If this means that the monitor field in regular objects goes away, then I'm all for this, at least.

>
> 2. synchronized(x,y,z) is lowered to (I use Steven's idea):
> auto sorted = total_order(x,y,z);//conceptual, sorted is tuple of x,y,z
> sorted
> FOR EACH item IN sorted tuple add code in [[ ... ]]
> [[// conceptual
> item.__lock();
> scope(exit) item.__unlock();
> ]]
> In other words it works for every object that defines lock/unlock.
> Multiple object version works only if there is opCmp defined. (by
> address whatever, any total ordering should work)
>
>
> Per definition above synchronized classes AS IS can't be *synchronized*
> on. Instead their public methods are implicitly synchronized.
>
> The end result is:
>
> User can synchronize on various synchronization entities and even plug
> in custom synchronization primitives (say OS Y provides have this fancy
> lock type Z). It's explicit in as sense that object supports it via
> __lock__/unlock. Obviously one still can use __lock/__unlock explicitly
> just don't forget to wear big HERE BE DRAGONS banner.
>
> Synchronized class encapsulate mutex completely - nobody aside from
> designer of the class may (a)use it.
>
> Does it makes sense?
>

-- 
Alex Rønne Petersen
alex@lycus.org
http://lycus.org
May 31, 2012
On Thu, 31 May 2012 14:29:27 -0400, Andrei Alexandrescu <SeeWebsiteForEmail@erdani.org> wrote:

> On 5/31/12 7:01 AM, Regan Heath wrote:

>> Sorry, I have no spare time to spare. You're getting free ideas/thoughts
>> from me, feel free to ignore them.
>
> Thanks. Let me know if I understand correctly that your idea boils down to "I don't like synchronized, let's deprecate it and get back to core.sync.mutex and recommend the private thingamaroo." In that case, I disagree. I believe synchronized has good merits that are being ignored.

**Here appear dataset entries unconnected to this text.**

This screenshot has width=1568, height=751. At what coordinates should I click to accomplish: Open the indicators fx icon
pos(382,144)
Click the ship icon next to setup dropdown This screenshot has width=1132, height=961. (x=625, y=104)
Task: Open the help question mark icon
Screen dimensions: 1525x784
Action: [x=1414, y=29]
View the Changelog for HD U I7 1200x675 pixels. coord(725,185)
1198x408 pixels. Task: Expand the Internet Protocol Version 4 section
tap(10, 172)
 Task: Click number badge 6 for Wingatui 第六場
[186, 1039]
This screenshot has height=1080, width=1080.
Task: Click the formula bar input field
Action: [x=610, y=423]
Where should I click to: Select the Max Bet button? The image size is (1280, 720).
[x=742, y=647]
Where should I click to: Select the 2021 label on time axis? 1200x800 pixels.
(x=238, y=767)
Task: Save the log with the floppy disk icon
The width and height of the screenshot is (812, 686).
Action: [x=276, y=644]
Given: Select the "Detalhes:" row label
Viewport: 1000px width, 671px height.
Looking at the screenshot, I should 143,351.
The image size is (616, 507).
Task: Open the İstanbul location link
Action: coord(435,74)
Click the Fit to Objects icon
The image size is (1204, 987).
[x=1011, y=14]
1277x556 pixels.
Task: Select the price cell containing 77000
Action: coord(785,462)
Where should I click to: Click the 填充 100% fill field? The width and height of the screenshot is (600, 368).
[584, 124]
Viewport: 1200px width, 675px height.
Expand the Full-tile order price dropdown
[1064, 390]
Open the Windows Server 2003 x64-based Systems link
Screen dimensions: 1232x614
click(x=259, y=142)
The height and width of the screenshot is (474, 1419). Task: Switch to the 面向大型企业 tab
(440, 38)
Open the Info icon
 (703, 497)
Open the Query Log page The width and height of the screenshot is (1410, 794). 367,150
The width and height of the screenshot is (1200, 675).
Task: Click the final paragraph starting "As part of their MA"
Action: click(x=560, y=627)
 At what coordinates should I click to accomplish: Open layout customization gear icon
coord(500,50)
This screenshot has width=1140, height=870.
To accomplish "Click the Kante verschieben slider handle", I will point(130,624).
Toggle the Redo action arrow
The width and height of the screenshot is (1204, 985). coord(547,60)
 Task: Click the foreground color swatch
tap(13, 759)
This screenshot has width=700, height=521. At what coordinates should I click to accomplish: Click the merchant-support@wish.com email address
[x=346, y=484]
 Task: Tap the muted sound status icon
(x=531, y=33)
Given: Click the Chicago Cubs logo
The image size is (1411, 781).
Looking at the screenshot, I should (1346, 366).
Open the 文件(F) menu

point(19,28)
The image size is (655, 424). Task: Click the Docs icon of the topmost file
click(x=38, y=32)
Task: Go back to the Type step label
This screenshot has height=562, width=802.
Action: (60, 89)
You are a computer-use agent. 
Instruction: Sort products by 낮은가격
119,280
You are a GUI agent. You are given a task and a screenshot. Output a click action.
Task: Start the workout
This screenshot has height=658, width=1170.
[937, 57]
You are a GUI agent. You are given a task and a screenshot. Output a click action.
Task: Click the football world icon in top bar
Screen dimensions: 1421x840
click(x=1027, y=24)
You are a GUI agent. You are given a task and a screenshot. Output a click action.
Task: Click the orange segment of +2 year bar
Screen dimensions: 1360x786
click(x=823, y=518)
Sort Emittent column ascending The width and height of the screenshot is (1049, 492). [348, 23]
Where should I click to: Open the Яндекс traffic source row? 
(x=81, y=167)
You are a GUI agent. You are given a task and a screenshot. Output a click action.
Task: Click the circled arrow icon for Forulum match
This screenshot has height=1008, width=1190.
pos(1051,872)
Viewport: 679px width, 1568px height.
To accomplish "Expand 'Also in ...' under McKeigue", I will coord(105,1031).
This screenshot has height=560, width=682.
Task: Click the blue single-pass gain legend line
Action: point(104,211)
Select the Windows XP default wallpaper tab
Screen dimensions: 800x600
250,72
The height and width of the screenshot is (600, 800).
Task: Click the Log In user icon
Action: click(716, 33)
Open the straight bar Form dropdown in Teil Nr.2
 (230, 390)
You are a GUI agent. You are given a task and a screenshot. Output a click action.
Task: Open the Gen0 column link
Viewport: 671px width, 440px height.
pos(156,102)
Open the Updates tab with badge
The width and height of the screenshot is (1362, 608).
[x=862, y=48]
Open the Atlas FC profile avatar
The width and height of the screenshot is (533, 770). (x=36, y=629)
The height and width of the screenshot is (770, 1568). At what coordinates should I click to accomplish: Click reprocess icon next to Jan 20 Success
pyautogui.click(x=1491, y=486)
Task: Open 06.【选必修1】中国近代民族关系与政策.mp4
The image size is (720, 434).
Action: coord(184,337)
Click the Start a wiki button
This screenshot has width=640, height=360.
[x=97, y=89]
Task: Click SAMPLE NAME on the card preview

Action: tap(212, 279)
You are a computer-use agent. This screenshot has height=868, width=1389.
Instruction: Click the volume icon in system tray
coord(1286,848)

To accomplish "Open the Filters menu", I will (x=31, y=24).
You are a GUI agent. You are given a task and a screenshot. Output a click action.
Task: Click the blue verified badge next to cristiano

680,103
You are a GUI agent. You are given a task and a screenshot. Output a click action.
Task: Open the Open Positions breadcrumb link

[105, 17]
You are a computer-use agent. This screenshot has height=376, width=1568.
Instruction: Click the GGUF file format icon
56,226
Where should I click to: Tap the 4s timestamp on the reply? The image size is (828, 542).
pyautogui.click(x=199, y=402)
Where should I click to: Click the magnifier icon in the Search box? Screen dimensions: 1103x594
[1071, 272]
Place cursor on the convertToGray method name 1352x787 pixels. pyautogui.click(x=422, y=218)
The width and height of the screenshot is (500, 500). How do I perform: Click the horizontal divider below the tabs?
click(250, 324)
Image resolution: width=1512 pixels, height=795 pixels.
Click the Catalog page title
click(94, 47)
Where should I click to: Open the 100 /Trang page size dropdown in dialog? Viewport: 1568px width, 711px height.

No, this is definitely *not* what we are saying.  The idea is that synchronized(x) is still present, but what objects you can call this on, and more importantly, *who* can do this is restricted.

Nobody is advocating abandoning synchronized in favor of manual locks.  In fact, I think we all want to *avoid* manual locks as much as possible.  It's all about controlling access.  If it comes down to "you must use a private, error-prone mutex member in order to prevent deadlocks," then I think we have room for improvement.

-Steve
May 31, 2012
On 31.05.2012 22:34, Alex Rønne Petersen wrote:
> On 31-05-2012 16:49, Dmitry Olshansky wrote:
>>>>
>>>> But this is a protection/visibility issue, which is orthogonal on the
>>>> locking capability. It's as if you say "int is not good because anyone
>>>> can overflow it." Okay! Make it private inside a CheckedInt class.
>>>
>>> Sorry, that's a bad comparison. CheckedInt is to int, what CheckedMutex
>>> is to mutex - but I'm not suggesting anything like a CheckedMutex. I'm
>>> suggesting "mutex" but kept private inside the class /that it locks/.
>>> Yes, it's a visibility issue, the issue is that the mutex used by
>>> synchronized classes/methods is too visible/accessible and this opens it
>>> up for deadlocks which are otherwise impossible.
>>>
>>
>> Sure it's awful comparison.
>>
>>
>>>>
>>>> So where's the mutex that would be used to synchronize objects that
>>>> are not synchronizable?
>>>
>>> In the wrapper class/struct/object which derives a synchronized
>>> class/struct from the original. My D foo is not strong enough to just
>>> come up with valid D code for the idiom on the fly, but essentially you
>>> wrap the original object in a new object using a template which adds the
>>> mutex member and the interface methods (lock, tryLock, and unlock)
>>> required. No, this doesn't work with "final" classes.. but it shouldn't,
>>> they're final after all. For them you need to add/manage the mutex
>>> manually - the price you pay for "final".
>>>
>>
>> OK let me land you a hand here. My proposal, that I think fits your
>> ideas quite favorably.
>>
>> I'll enumerate certain assumptions beforehand since it's one of most
>> confusing threads I ever followed.
>>
>> 1. synchronized class means: always allocate hidden monitor mutex, lock
>> it on every public method of this class.
>
> If this means that the monitor field in regular objects goes away, then
> I'm all for this, at least.
>

Yes, it removes monitor in non-synchronized object. Glad you we are in agreement here.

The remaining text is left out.